Records drawn from a dataset
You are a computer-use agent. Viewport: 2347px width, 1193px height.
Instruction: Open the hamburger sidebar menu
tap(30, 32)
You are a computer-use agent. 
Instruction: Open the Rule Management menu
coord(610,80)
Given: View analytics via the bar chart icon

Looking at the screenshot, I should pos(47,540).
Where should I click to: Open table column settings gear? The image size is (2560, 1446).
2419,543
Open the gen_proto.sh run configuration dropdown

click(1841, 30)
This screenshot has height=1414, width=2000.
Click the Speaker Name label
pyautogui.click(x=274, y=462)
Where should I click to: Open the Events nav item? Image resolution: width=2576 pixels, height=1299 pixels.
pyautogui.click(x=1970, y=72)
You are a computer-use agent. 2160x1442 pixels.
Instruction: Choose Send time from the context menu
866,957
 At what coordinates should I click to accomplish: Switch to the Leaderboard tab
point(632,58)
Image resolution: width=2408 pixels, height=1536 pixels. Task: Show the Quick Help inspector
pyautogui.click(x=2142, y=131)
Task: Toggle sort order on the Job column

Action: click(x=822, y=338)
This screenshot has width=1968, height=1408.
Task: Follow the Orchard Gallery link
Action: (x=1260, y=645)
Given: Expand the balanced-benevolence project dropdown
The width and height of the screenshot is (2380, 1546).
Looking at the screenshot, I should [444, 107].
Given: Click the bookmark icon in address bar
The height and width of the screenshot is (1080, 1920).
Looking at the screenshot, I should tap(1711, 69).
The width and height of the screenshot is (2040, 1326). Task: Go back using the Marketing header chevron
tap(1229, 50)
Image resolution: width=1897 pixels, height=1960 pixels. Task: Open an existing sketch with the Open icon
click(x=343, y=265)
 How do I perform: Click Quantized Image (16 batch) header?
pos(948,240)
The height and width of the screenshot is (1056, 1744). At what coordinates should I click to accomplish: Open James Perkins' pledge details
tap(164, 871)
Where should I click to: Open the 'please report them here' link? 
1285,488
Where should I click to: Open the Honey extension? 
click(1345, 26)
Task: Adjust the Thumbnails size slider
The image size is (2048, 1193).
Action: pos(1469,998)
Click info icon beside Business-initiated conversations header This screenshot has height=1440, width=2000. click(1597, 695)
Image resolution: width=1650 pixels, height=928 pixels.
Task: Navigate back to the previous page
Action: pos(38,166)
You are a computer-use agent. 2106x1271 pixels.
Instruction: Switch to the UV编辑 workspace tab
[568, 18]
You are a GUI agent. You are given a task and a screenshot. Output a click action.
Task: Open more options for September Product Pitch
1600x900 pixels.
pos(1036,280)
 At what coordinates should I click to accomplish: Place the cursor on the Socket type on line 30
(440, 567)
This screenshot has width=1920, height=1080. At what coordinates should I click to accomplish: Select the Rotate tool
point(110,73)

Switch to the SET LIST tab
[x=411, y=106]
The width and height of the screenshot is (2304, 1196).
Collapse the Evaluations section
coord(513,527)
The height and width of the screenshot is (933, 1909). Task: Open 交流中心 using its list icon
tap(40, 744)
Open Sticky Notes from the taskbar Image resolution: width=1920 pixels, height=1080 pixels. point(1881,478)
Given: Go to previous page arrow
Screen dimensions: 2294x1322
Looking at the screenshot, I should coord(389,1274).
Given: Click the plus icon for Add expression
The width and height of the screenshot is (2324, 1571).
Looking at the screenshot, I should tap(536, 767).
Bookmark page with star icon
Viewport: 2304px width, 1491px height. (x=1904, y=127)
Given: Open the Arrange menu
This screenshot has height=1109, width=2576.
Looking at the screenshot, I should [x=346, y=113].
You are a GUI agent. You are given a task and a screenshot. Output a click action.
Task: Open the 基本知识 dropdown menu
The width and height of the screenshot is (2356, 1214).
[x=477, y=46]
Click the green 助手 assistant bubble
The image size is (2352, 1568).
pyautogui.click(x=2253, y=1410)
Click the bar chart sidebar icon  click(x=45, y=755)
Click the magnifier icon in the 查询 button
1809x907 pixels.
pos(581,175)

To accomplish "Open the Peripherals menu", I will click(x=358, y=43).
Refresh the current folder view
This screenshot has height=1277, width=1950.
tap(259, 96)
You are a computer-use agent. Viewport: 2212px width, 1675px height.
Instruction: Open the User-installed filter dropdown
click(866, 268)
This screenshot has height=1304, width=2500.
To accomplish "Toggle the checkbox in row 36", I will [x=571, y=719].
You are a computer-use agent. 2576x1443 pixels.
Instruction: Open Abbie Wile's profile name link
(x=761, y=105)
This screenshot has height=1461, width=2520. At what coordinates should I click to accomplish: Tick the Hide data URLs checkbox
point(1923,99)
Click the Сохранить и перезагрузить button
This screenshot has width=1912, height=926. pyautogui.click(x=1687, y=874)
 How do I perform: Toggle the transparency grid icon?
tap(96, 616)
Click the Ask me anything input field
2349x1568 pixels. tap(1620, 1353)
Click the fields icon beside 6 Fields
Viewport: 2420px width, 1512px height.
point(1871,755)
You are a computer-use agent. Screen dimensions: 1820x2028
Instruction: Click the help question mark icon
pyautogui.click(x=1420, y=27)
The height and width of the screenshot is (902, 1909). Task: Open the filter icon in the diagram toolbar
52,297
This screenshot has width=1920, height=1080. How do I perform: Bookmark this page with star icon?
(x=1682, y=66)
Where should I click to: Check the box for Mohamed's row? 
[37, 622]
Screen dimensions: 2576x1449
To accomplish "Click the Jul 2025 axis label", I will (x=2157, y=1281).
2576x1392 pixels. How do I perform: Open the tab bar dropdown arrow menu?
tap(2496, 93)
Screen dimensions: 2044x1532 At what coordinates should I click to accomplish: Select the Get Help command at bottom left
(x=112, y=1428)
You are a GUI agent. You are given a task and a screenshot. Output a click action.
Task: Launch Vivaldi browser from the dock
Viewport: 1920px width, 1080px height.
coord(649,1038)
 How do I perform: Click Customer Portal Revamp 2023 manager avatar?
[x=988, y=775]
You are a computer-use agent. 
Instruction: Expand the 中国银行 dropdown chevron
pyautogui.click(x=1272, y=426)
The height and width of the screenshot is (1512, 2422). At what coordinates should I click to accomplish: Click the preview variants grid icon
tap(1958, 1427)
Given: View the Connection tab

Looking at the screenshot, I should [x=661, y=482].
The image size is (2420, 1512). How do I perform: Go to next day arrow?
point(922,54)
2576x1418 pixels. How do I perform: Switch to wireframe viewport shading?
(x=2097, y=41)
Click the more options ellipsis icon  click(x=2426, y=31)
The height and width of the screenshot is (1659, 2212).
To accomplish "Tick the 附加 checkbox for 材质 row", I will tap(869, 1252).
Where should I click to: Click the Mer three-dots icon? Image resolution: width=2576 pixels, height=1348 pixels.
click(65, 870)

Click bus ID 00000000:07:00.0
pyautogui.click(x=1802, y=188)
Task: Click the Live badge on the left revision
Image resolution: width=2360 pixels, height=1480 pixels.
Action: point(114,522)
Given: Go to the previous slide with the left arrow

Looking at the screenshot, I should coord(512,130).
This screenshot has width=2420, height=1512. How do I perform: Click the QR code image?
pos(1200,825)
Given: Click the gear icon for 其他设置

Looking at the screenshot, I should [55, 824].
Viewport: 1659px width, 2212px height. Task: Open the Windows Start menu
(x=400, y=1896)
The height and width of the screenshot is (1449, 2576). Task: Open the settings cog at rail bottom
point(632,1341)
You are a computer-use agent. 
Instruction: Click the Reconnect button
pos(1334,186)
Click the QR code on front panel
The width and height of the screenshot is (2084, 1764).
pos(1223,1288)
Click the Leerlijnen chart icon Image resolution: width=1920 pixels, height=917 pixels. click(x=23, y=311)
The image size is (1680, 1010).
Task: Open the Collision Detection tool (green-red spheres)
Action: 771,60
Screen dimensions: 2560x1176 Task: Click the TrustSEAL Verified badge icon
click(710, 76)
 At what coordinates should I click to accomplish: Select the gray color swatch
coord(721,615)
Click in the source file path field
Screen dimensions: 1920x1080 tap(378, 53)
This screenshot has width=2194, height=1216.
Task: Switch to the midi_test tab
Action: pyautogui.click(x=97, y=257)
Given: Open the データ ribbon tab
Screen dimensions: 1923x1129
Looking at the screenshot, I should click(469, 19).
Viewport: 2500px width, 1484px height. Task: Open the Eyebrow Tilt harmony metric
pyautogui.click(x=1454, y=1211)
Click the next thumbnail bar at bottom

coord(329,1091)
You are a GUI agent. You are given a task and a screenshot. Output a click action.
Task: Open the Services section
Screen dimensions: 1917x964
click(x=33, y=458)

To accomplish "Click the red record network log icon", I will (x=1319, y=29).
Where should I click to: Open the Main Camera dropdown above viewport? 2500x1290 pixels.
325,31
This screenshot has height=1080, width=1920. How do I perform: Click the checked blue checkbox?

● **PROBLEM DETAILS**
If a line of the entries above holds the word "will", count it; report only how many such lines there are.

● **RESPONSE FOR THIS EXERCISE**
5